> _SOURCE EXTRACT_

begin

OpenTelemetry Instrumentation

easy-db-lab includes optional OpenTelemetry (OTel) instrumentation for distributed tracing and metrics. When enabled, traces and metrics are exported to an OTLP-compatible collector.

CLI Tool Instrumentation

The easy-db-lab CLI tool runs with the OpenTelemetry Java Agent, which automatically instruments:

AWS SDK calls - EC2, S3, IAM, EMR, STS, OpenSearch operations
HTTP clients - OkHttp and other HTTP libraries
JDBC/Cassandra driver - Database operations
JVM metrics - Memory, threads, garbage collection

Enabling Instrumentation

Set the OTEL_EXPORTER_OTLP_ENDPOINT environment variable to your OTLP collector endpoint:

export OTEL_EXPORTER_OTLP_ENDPOINT=http://localhost:4317
easy-db-lab up

When this environment variable is:

Set: Traces and metrics are exported via gRPC to the specified endpoint
Not set: The agent is still loaded but no telemetry is exported (minimal overhead)

The agent uses automatic instrumentation only - there is no custom manual instrumentation in the CLI tool code.

Cluster Node Instrumentation

The following instrumentation applies to cluster nodes (Cassandra, stress, Spark) and is separate from the CLI tool:

The OTel Collector on cluster nodes uses the k8sattributes processor to read the K8s node label type and set it as the node_role resource attribute. This label is used by Grafana dashboards (e.g., System Overview) for hostname and service filtering.

Node Type	K8s Label	`node_role` Value	Source
Cassandra	`type=db`	`db`	K3s agent config
Stress	`type=app`	`app`	K3s agent config
Control	`type=control`	`control`	`Up` command node labeling
Spark/EMR	N/A	`spark`	EMR OTel Collector `resource/role` processor

The k8sattributes processor runs in the metrics/local and logs/local pipelines only. Remote metrics arriving via OTLP (e.g., from Spark nodes) already carry node_role and are not modified.

end

> _EXERCISE INSTRUCTIONS_
**1)** Answer these from the OpenTelemetry instrumentation text:
(a) What happens when the OTEL_EXPORTER_OTLP_ENDPOINT environment variable is not set?
(b) Which processor does the OTel Collector on cluster nodes use to read the K8s node label type?
(c) What `node_role` value do Spark/EMR nodes have?
**2)** Reproduce the OpenTelemetry instrumentation text word for word, starting at "Set the OTEL_EXPORTER_OTLP_ENDPOINT" and ending at "CLI tool code.".
The material after this point stands apart from the OpenTelemetry instrumentation text.

> _RECORDS PROVIDED_
begin

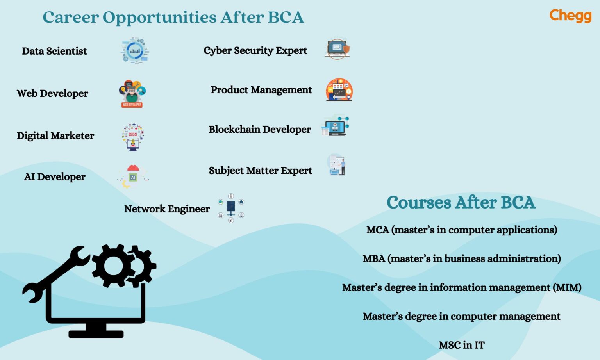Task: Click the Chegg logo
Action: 570,16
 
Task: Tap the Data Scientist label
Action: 54,51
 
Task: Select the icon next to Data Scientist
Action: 134,51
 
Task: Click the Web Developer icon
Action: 132,93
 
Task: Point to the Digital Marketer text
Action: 55,135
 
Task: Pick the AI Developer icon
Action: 133,176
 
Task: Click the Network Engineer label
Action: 167,209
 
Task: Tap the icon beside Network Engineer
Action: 231,208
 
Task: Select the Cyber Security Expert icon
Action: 338,49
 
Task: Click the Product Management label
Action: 261,90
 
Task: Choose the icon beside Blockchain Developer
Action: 335,126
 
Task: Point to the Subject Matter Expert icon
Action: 337,165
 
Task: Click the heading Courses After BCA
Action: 461,202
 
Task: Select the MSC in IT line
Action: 461,345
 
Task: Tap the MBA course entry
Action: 461,258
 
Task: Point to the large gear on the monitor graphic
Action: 113,266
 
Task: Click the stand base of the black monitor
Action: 96,334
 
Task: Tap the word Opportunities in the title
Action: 159,17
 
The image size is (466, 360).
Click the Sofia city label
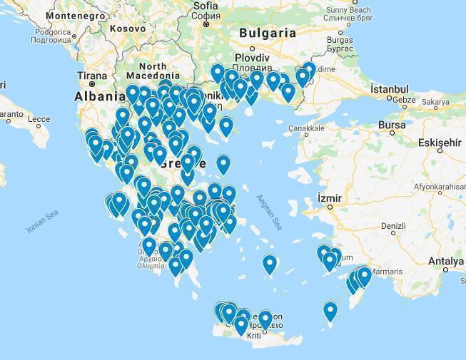206,6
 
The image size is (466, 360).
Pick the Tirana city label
92,76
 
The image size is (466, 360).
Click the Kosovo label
128,29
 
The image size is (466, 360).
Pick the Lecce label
39,119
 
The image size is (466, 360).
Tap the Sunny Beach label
349,10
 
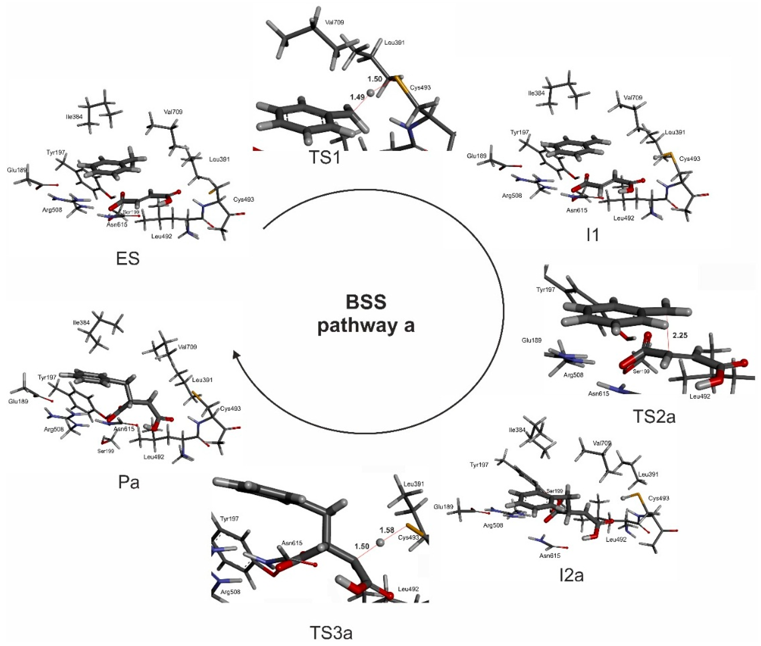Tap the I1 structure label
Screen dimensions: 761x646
(593, 235)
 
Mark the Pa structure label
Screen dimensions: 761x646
(129, 482)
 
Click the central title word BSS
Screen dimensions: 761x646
(366, 302)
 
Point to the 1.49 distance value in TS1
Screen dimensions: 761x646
(357, 97)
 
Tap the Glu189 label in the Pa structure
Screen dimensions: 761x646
(18, 401)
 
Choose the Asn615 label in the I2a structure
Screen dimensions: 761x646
(550, 556)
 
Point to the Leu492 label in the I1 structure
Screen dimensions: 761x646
(624, 218)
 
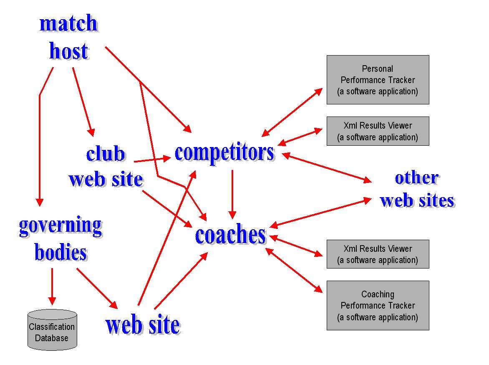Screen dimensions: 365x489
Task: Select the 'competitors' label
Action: tap(224, 152)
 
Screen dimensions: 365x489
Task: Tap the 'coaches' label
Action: tap(230, 235)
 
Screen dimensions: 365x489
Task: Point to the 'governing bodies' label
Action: tap(61, 239)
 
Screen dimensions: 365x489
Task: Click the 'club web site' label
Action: tap(106, 167)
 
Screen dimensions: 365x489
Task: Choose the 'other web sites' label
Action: tap(417, 189)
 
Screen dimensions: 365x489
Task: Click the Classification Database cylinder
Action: tap(52, 330)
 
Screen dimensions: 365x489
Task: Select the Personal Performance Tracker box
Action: tap(378, 80)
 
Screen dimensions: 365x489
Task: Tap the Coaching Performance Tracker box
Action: tap(378, 305)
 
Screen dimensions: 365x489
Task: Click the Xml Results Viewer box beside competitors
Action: tap(378, 131)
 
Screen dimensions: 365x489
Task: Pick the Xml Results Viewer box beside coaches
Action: tap(378, 254)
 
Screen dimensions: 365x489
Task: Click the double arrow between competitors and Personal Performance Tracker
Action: tap(292, 112)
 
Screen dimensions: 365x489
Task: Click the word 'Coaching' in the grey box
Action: tap(378, 294)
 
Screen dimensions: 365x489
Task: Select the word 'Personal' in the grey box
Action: tap(378, 68)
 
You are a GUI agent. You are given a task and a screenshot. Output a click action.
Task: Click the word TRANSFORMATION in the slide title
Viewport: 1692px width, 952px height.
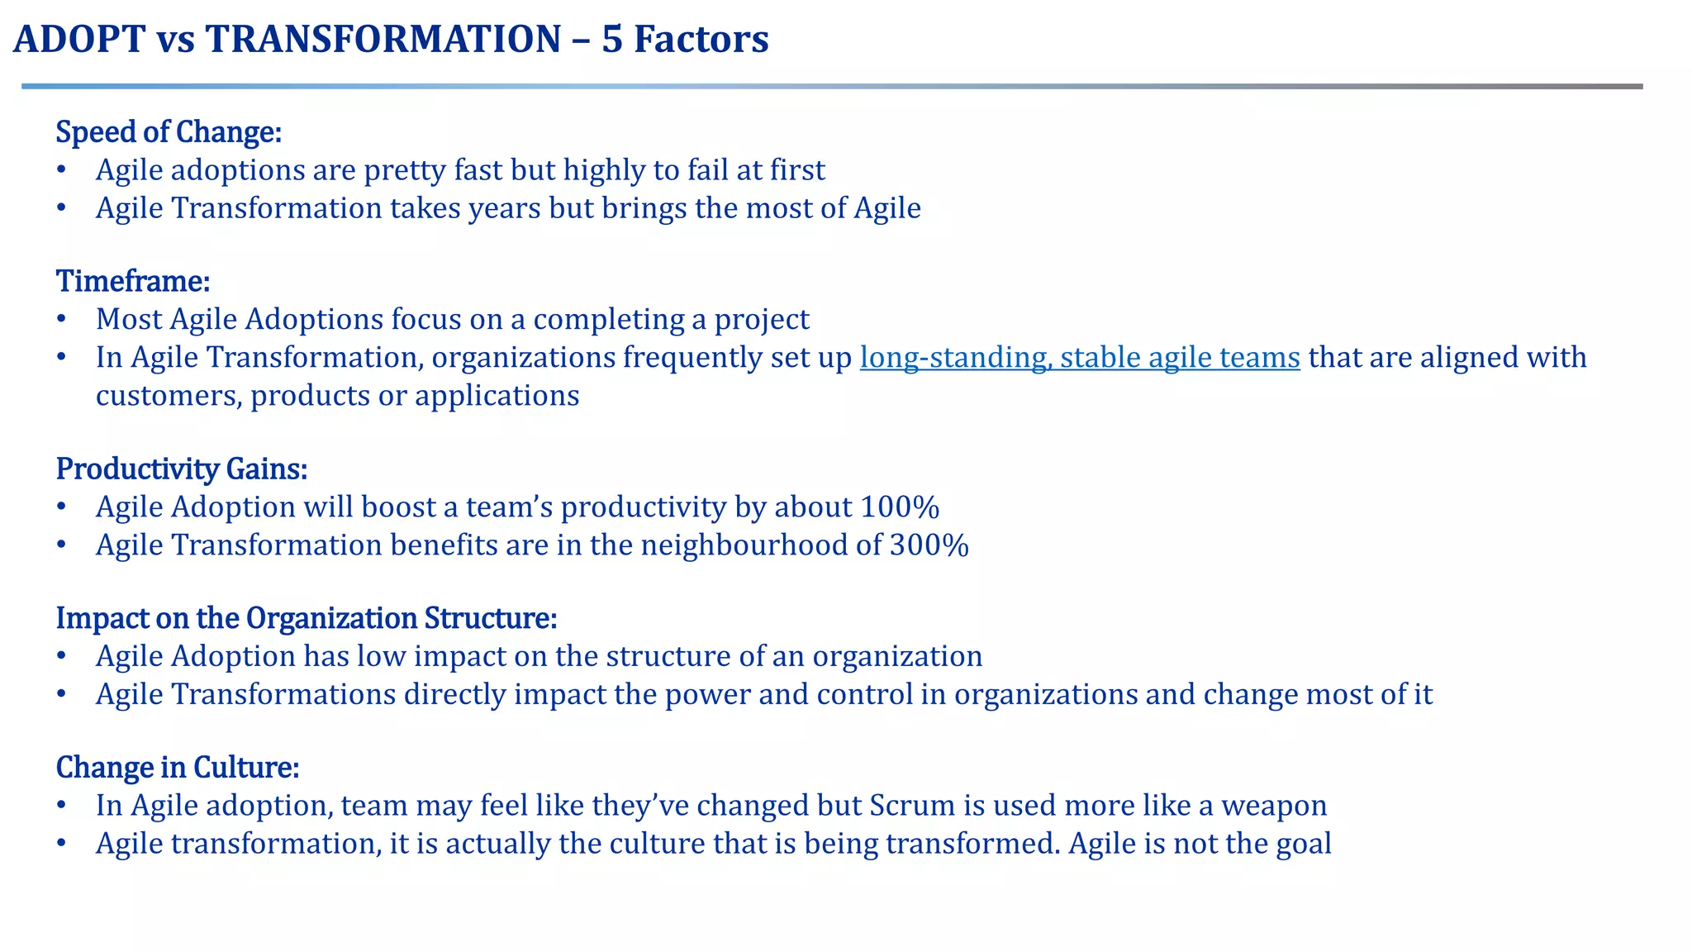pos(383,40)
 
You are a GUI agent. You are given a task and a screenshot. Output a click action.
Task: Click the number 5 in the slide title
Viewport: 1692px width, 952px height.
pos(611,40)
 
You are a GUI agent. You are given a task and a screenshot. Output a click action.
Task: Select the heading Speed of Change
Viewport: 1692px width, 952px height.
pos(169,132)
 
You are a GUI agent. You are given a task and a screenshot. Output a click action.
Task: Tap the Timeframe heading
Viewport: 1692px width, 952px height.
pos(133,282)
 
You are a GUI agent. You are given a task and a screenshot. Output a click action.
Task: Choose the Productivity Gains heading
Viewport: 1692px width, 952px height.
pos(182,469)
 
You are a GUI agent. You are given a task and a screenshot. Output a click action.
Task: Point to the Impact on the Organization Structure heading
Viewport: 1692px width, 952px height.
pos(307,618)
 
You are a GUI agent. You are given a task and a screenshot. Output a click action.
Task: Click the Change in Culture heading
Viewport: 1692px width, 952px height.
pos(177,768)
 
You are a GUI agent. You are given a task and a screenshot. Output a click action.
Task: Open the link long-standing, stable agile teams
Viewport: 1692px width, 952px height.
pos(1079,357)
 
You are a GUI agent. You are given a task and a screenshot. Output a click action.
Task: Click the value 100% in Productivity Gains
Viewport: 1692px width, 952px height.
pos(900,507)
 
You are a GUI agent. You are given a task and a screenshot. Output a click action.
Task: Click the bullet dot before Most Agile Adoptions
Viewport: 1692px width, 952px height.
pos(61,320)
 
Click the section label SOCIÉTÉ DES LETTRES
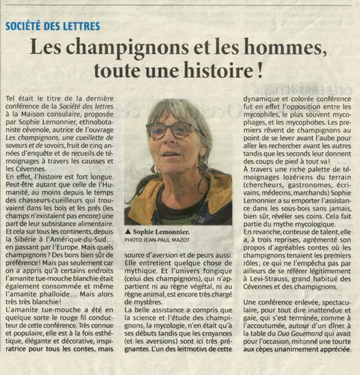click(53, 26)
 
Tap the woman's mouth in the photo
click(170, 153)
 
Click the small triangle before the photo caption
click(128, 231)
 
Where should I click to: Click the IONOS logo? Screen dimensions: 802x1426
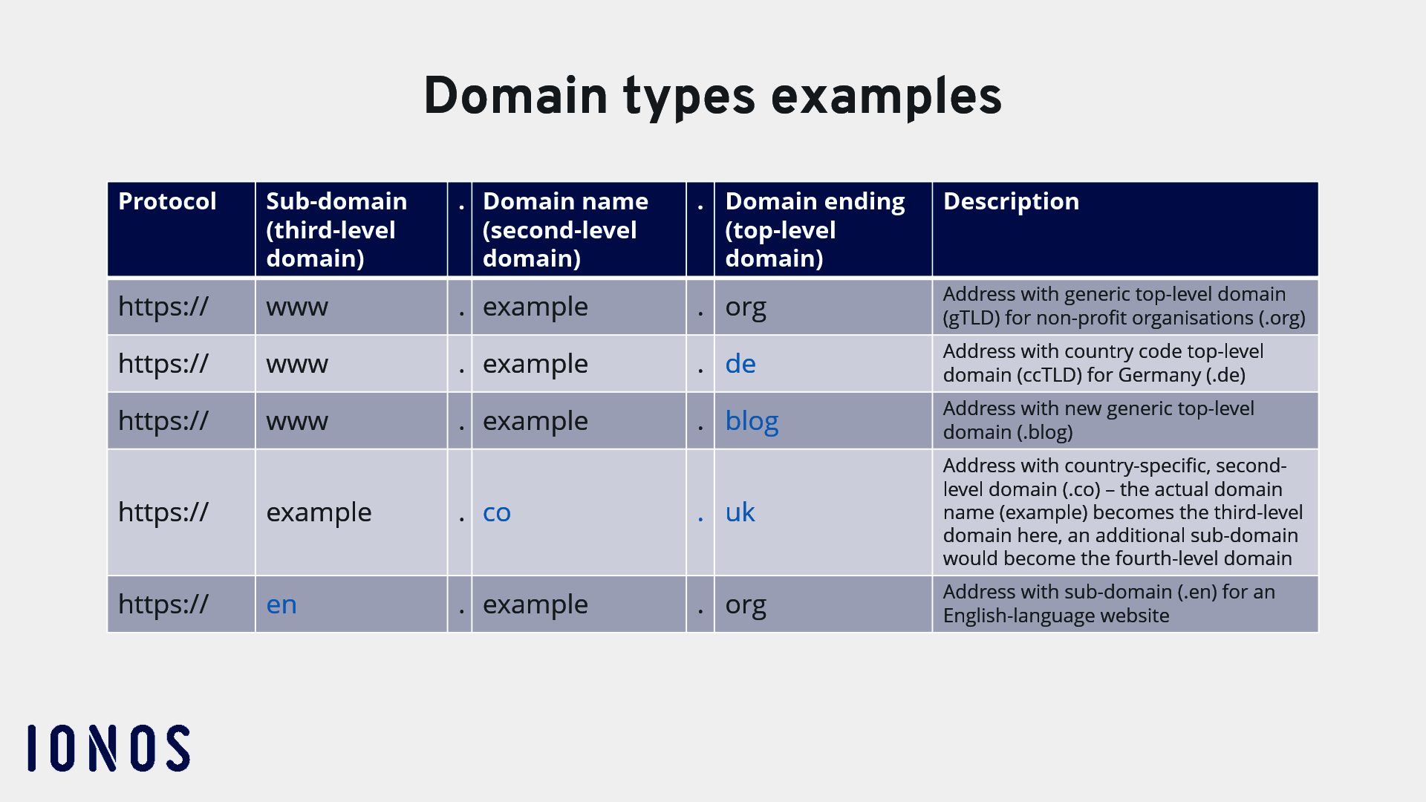[x=109, y=748]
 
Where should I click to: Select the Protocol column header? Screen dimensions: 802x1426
[x=167, y=201]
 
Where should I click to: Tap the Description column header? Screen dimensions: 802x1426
[x=1011, y=201]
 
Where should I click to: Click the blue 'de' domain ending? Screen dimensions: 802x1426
[x=740, y=364]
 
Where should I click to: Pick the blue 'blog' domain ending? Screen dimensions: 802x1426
[x=752, y=421]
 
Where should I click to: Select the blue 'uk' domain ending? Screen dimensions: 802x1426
[x=740, y=512]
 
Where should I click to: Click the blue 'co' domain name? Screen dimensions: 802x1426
[x=497, y=512]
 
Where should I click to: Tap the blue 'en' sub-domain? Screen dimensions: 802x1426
[x=281, y=604]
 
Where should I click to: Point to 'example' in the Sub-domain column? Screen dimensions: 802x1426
[x=319, y=512]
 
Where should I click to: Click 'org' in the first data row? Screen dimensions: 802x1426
[x=746, y=307]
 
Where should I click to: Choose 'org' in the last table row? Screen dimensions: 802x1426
[x=746, y=605]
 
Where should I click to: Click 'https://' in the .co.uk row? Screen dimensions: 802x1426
[x=163, y=512]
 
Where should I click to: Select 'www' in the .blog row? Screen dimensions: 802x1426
[x=297, y=421]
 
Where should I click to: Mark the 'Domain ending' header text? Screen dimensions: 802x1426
[x=815, y=201]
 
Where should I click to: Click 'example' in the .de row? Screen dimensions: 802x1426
[x=535, y=364]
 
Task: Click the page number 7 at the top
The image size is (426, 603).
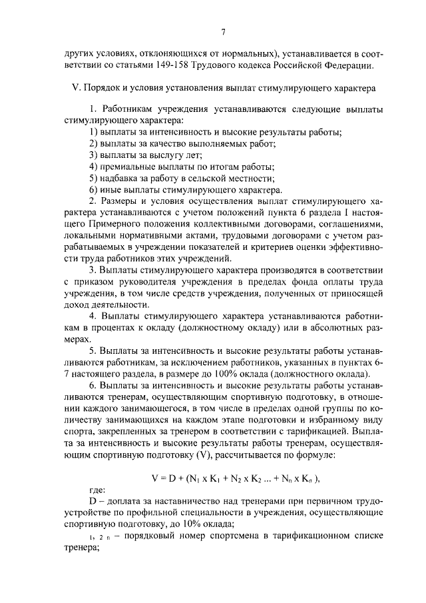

end

> _EXERCISE ANSWERS_
**1)**
(a) The agent is still loaded, but no telemetry is exported, with minimal overhead.
(b) The k8sattributes processor.
(c) `spark`

**2)**
Set the OTEL_EXPORTER_OTLP_ENDPOINT environment variable to your OTLP collector endpoint:

export OTEL_EXPORTER_OTLP_ENDPOINT=http://localhost:4317
easy-db-lab up

When this environment variable is:

Set: Traces and metrics are exported via gRPC to the specified endpoint
Not set: The agent is still loaded but no telemetry is exported (minimal overhead)

The agent uses automatic instrumentation only - there is no custom manual instrumentation in the CLI tool code.